▶ Trecho citado
“O segundo Cioran e a campanha abolicionista da alma” – Rodrigo MENEZES

Uma das diferenças mais marcantes no pensamento de Cioran na passagem dos escritos romenos aos franceses, após a Segunda Guerra, é a reação crítica, em nome da lucidez do espírito, às ilusões das quais outrora fizera a apologia (ver O Livro das ilusões). “Ilusão” se refere, antes de tudo, e fundamentalmente, à ilusão de profundidade, à suposição de que há algo por detrás das aparências e esse algo essencial é “profundo”, “misterioso”, de que a verdade se oculta nas “profundezas do ser”, distante da luz do fenômeno que se revela à consciência…

Na antropologia e na psicologia esboçadas por Cioran, a “profundidade” é um atributo (e um preconceito) da “alma”, conforme distinta do “espírito”: “O espírito em si só pode ser superficial, pois sua natureza está preocupada unicamente com a ordenação dos acontecimentos conceituais, e não com suas implicações nas esferas que significam“, ou seja, nas esferas anímicas. “Espírito”, para Cioran, é sinônimo de inteligência, numa acepção muito próxima à de Paul Valéry, quase como um “espírito geométrico” no âmbito das ideias e da expressão (secura, concisão, limpidez), mas também no sentido de boutade, veleidade, diletantismo, estetismo, ironia, delicadeza.

O lirismo bárbaro (“sangue, sinceridade e chamas”), característico dos escritos febris da sua juventude, é a confissão de uma alma transbordante, trágica e elegíaca, dilacerada e dolorosa, enferma em suma. O jovem pensador insone faz o elogio da tirania das paixões da alma, em detrimento de toda “sagesse“, necessariamente fundada no “espírito” (ou razão, o hegemonikon dos estoicos) cuja função é ordenar, abstrair, depurar, “dominar a alma” em suma (sendo a “alma” essencialmente afecção e paixão, pathos). De profundis: um título (de O. Wilde) para o jovem romeno “nos cumes do desespero”.

▶ Dados para processamento
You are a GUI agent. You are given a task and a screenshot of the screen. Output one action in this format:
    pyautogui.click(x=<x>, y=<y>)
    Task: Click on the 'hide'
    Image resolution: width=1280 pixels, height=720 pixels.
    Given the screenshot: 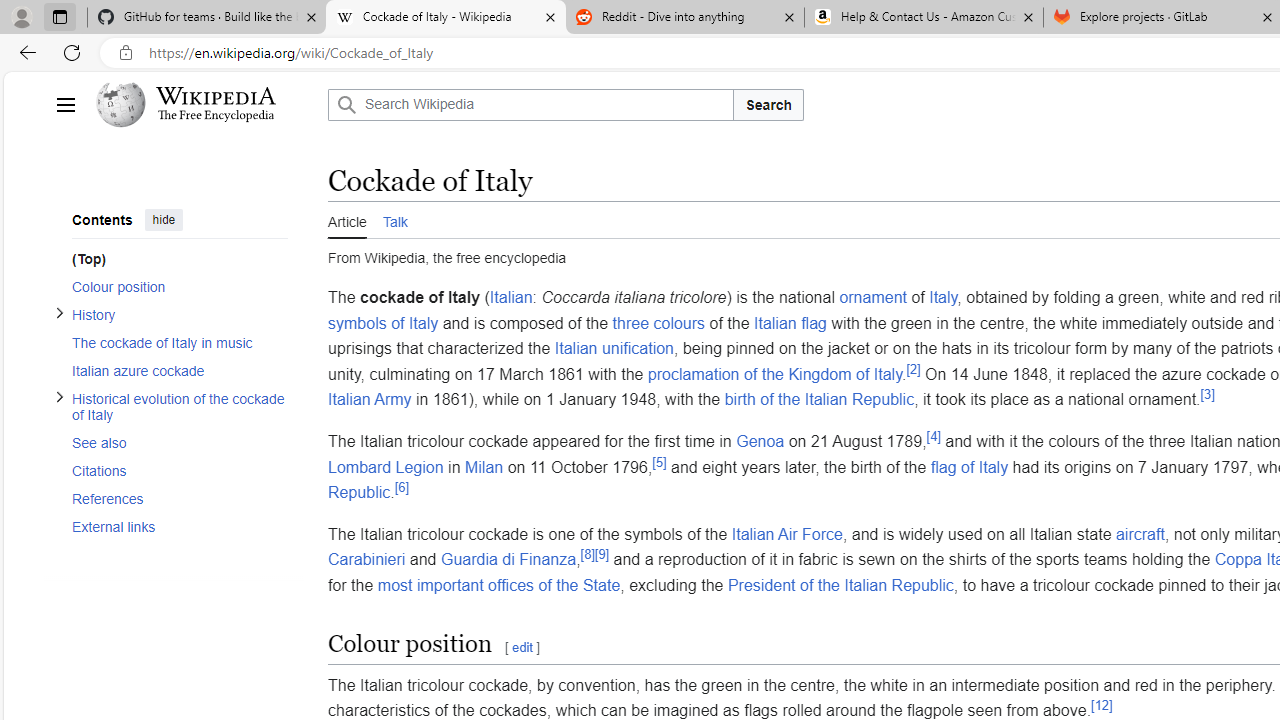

▶ Realize o seguinte
a) Transcreva fielmente, do texto sobre Cioran, o trecho entre "Na antropologia e" e "estetismo, ironia, delicadeza.", inclusive.
b) Converta todas as linhas dos registros em uma lista JSON de strings, uma para cada linha, omitindo as linhas em branco. Deixe as imagens de fora da resposta.
O texto e os registros provêm de fontes distintas.

▶ Respostas finais
a)
Na antropologia e na psicologia esboçadas por Cioran, a “profundidade” é um atributo (e um preconceito) da “alma”, conforme distinta do “espírito”: “O espírito em si só pode ser superficial, pois sua natureza está preocupada unicamente com a ordenação dos acontecimentos conceituais, e não com suas implicações nas esferas que significam“, ou seja, nas esferas anímicas. “Espírito”, para Cioran, é sinônimo de inteligência, numa acepção muito próxima à de Paul Valéry, quase como um “espírito geométrico” no âmbito das ideias e da expressão (secura, concisão, limpidez), mas também no sentido de boutade, veleidade, diletantismo, estetismo, ironia, delicadeza.

b)
[
  "You are a GUI agent. You are given a task and a screenshot of the screen. Output one action in this format:",
  "    pyautogui.click(x=<x>, y=<y>)",
  "    Task: Click on the 'hide'",
  "    Image resolution: width=1280 pixels, height=720 pixels.",
  "    Given the screenshot: "
]